Multi-Functional Mo-Ion interlayer engineering facilitates high performance aqueous zinc-ion batteries

Abstract

The widespread application of vanadium oxide cathodes in aqueous zinc-ion batteries (AZIBs) remains constrained by three fundamental limitations: structural dissolution in electrolyte media, inadequate electronic conductivity, and sluggish Zn²⁺ diffusion kinetics. To concurrently overcome these challenges, we engineered Mo-intercalated V₃O₇ cathodes (denoted as Mo_0.06V₃O₇) through strategic interlayer modification. This multifunctional design achieves: enhanced structural integrity through interlayer stabilization, improved charge transfer capability, and optimized Zn²⁺ transport pathways with reduced diffusion energy barriers. The optimized cathode delivers a specific capacity of 460 mAh g⁻¹ at 0.2 A g⁻¹ and demonstrates exceptional cyclability with 91.8 % capacity retention after 20,000 cycles at 10 A g⁻¹. Notably, temperature-dependent testing confirms stable operation across -20 to 40 °C, addressing a critical limitation in practical deployment scenarios.
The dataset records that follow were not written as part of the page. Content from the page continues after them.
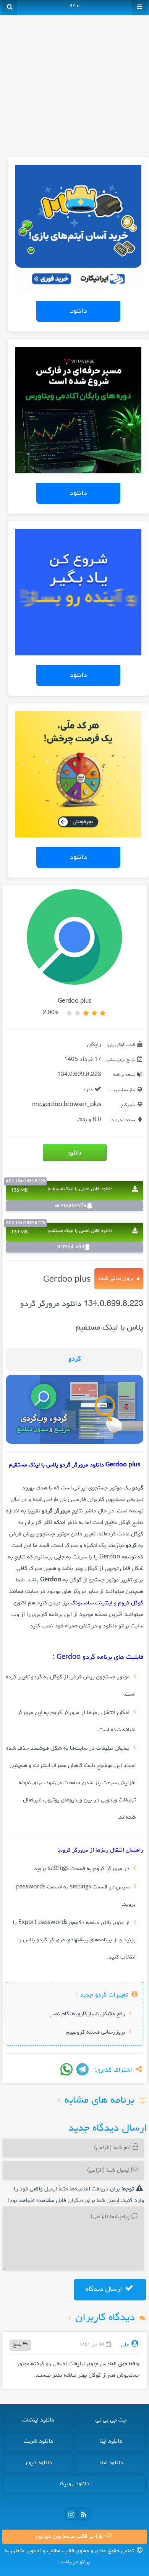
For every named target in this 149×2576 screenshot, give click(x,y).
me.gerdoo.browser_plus (66, 1105)
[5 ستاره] (69, 1013)
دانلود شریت (38, 2441)
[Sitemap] (83, 2514)
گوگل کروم (130, 1603)
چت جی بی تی (111, 2420)
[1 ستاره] (103, 1013)
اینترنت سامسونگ (91, 1603)
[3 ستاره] (86, 1013)
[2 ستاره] (94, 1013)
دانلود (78, 311)
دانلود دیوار (38, 2462)
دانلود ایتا (110, 2441)
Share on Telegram (82, 2069)
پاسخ (18, 2344)
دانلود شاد (111, 2462)
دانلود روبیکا (74, 2484)
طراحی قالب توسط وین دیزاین (70, 2536)
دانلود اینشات (38, 2420)
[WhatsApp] (66, 2069)
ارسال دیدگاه (105, 2289)
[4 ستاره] (77, 1013)
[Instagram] (71, 2514)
Density functional theory (DFT) calculations reveal three synergistic mechanisms: Mo intercalation strengthens V-O bonding (3.1 double bond energy increase), simultaneously modulating charge redistribution during Zn²⁺ insertion and effectively reducing electrostatic interactions between zinc ions and host framework (2.5 double diffusion barrier decrease). This interlayer engineering strategy establishes a materials design paradigm applicable to diverse vanadium oxide systems, potentially accelerating the development of high-performance AZIB for grid-scale energy storage applications.